La sua carriera artistica è sempre stata scandita da un viaggio a ritroso nell'infanzia dell'immagine. Adesso lei si è avvicinato alla tridimensionalità, che in un certo senso rappresenta il futuro. La sua attenzione sta andando in una direzione opposta rispetto al passato?

Ken Jacobs: No, non credo. Per me il 3-D è anche un modo di guardare il passato perché lo trovo più vero o almeno dà l'impressione di rendere la sostanza. Mi piace molto il modo in cui una cosa di sostanza si trasferisca in una di "non sostanza". La possibilità di rivedere il mondo del 1905 oggi attraverso un'immagine del nostro tempo è interessante. C'è così tanto in un'immagine, in un'inquadratura, in quello che è intorno agli attori principali che dà uno sguardo profondo sulla storia.

E come si configura oggi il suo rapporto con il passato?

Ken Jacobs: Ho molta empatia con i pionieri del cinema, del periodo prima che il cinema diventasse industria e venissero create aspettative particolari. Un periodo in cui il cinema aveva possibilità infinite. Mi affascina lo stile del cinema in bianco e nero, che trovo straordinario!

Sua moglie è regista e anche i suoi figli hanno intrapreso la strada del cinema. Ha mai esortato i membri della sua famiglia a fare questo lavoro?
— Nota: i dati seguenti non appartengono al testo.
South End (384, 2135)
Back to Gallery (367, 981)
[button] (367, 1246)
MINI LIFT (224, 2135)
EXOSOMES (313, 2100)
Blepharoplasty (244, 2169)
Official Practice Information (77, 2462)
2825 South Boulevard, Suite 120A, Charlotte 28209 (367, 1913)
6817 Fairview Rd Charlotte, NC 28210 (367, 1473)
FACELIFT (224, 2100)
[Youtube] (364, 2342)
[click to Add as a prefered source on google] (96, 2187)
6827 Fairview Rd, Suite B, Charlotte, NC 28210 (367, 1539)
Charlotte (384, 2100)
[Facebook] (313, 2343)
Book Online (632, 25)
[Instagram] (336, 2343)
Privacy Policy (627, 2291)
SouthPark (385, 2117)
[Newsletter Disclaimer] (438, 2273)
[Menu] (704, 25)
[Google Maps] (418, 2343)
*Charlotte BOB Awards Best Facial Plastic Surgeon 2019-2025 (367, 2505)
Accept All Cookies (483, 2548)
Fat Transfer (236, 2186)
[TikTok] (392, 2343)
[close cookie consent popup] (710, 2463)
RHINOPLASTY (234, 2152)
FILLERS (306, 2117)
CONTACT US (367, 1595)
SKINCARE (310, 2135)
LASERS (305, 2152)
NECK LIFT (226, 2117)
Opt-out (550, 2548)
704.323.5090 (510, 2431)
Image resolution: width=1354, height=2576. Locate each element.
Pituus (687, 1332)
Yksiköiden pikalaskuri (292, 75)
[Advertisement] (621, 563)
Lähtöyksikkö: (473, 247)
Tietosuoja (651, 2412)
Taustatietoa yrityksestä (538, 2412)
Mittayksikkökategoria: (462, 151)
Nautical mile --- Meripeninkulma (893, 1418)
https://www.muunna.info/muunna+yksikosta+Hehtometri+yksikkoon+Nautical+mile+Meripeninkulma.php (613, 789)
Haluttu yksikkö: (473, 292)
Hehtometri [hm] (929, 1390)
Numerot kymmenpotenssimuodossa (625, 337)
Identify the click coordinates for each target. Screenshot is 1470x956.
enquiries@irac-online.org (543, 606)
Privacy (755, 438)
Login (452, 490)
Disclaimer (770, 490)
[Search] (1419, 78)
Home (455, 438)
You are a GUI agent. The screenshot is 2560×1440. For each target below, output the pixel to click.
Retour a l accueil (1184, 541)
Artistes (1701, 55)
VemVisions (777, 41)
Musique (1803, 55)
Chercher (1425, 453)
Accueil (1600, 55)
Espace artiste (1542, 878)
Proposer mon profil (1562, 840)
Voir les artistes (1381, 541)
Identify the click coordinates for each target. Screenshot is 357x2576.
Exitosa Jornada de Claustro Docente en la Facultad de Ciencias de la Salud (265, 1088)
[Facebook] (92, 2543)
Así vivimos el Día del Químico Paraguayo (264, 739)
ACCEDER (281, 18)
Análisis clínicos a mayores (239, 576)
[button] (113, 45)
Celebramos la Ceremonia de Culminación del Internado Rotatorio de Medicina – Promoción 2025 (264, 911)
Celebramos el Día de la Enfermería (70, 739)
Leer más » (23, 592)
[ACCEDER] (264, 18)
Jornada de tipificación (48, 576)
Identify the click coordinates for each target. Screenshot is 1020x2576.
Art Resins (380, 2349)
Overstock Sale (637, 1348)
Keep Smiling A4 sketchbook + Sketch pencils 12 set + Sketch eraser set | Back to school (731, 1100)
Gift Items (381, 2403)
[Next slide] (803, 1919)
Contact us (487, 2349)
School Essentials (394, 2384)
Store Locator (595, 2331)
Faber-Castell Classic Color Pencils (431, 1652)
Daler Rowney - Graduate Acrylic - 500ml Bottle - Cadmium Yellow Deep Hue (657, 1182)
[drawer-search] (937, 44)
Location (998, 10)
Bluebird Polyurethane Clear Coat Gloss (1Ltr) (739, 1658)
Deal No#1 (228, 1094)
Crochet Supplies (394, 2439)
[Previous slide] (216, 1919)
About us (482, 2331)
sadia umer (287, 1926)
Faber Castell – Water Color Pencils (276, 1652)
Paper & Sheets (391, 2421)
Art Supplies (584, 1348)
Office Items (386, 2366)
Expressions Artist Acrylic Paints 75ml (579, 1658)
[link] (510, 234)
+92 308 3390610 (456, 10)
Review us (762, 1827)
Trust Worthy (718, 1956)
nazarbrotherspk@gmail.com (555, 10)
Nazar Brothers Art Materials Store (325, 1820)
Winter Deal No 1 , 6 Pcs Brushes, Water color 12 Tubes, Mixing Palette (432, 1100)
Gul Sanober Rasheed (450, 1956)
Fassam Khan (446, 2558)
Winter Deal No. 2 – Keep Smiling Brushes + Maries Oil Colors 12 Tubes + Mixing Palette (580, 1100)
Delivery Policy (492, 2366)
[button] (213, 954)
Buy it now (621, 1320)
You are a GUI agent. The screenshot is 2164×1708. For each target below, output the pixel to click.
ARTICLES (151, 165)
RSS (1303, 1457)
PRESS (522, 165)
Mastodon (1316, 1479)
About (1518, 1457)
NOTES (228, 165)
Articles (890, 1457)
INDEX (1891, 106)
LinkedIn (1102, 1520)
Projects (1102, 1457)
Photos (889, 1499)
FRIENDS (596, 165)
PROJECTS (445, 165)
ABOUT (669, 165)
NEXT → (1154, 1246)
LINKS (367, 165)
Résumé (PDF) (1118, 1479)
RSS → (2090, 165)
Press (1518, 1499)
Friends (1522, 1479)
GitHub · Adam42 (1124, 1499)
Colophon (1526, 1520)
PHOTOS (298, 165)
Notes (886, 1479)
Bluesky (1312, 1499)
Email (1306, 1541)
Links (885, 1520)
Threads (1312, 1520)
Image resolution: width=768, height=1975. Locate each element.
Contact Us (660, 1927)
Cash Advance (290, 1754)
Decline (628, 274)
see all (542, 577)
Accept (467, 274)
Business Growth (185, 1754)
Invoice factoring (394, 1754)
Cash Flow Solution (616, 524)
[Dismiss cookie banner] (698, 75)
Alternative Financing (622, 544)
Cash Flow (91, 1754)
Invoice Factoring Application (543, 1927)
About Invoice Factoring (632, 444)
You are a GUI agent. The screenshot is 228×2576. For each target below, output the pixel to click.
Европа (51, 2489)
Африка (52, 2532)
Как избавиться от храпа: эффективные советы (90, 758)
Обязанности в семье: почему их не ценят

Come li ha consigliati?

Ken Jacobs: Non ho mai dato consigli ai miei familiari. Ma i miei figli hanno sempre vissuto tra artisti: mia moglie Florence è un'artista, i miei amici sono artisti... Mia figlia Nisi ha sempre avuto un talento incredibile, lei lavora in maniera molto più astratta di me e realizza videoarte con il musicista Michael J. Schumacher. Mio figlio Azazel invece ha realizzato il film Momma's Man, che ha presentato l'anno scorso al festival di Torino, dove ha riscosso un certo successo.